- _Instructions to follow_
In the entries below, copy only the lines from the one that contains "You are a computer-use agent." through the last line, exactly, and omit any pictures.

- _Source records_
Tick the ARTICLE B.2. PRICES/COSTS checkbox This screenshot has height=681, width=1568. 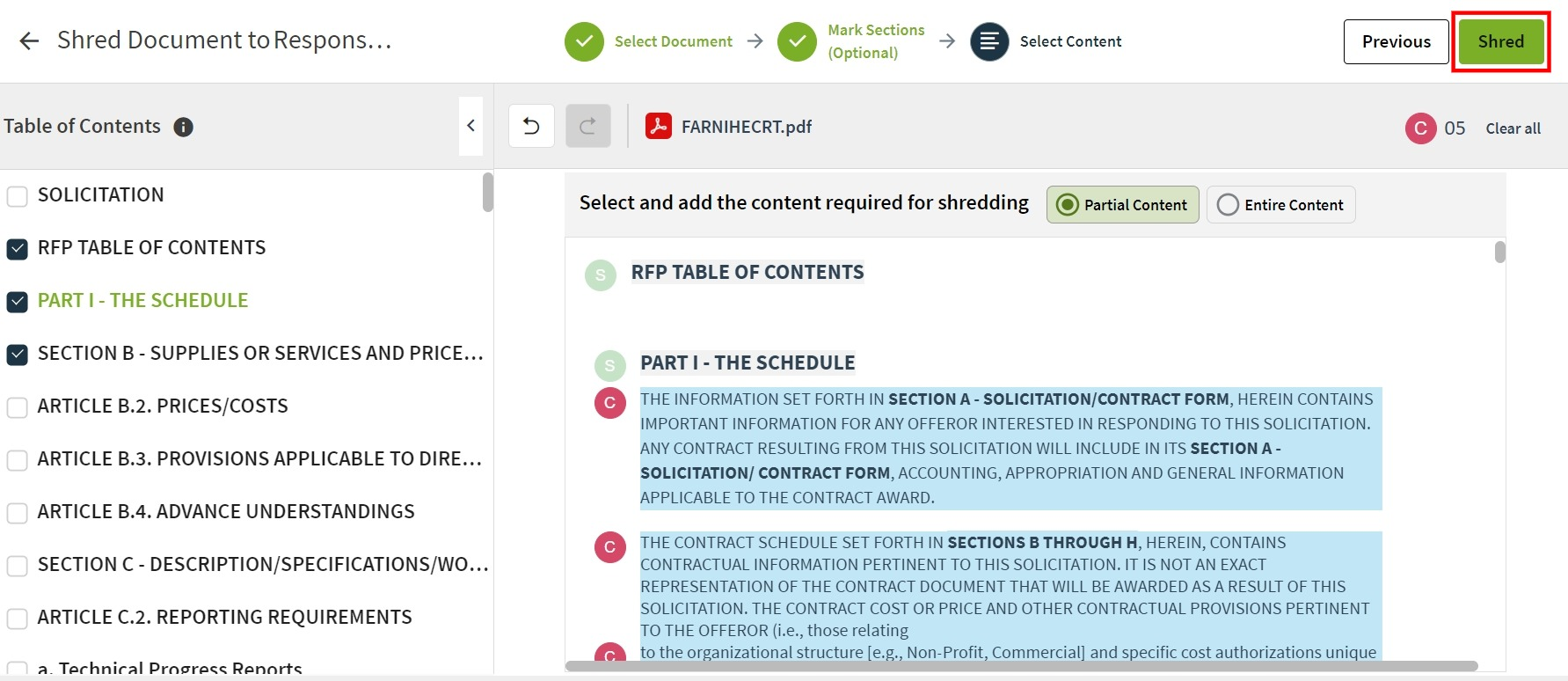18,407
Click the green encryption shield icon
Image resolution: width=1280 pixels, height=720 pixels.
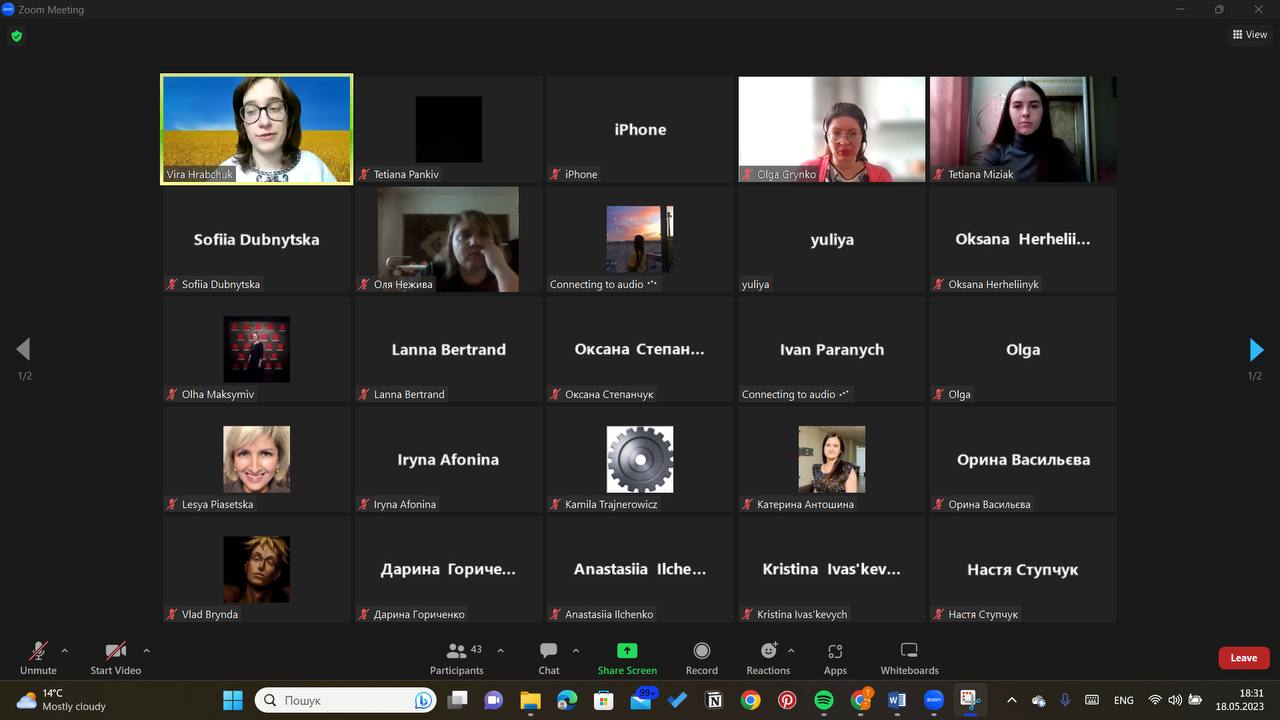tap(16, 36)
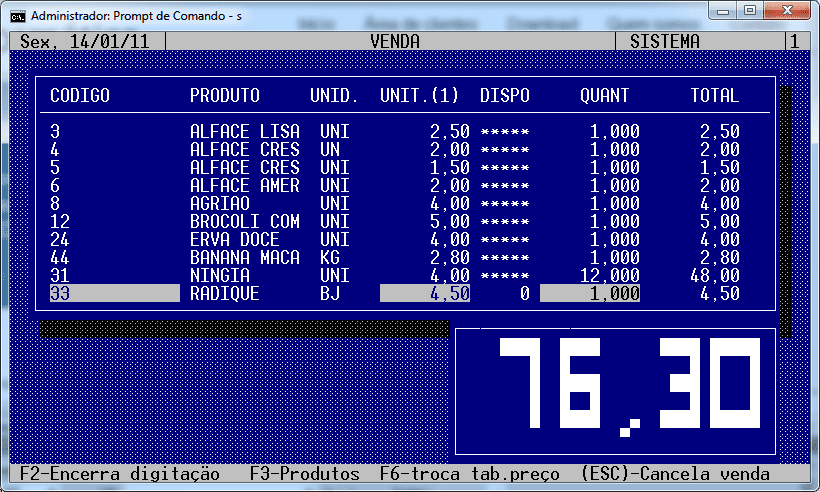The image size is (820, 492).
Task: Click (ESC)-Cancela venda in bottom bar
Action: 675,474
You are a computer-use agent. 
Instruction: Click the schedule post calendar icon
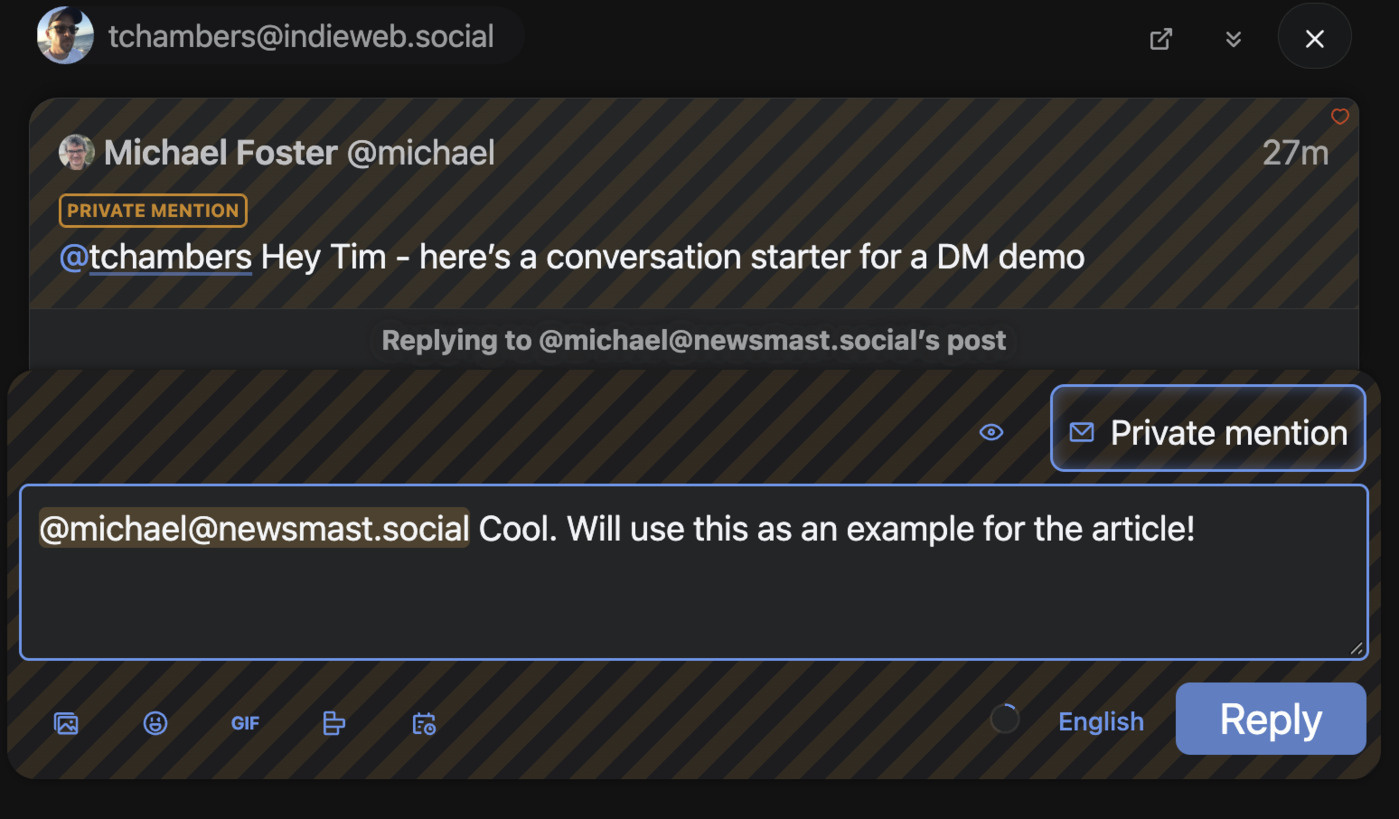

- _Final answer_
You are a computer-use agent. 
Instruction: Click the schedule post calendar icon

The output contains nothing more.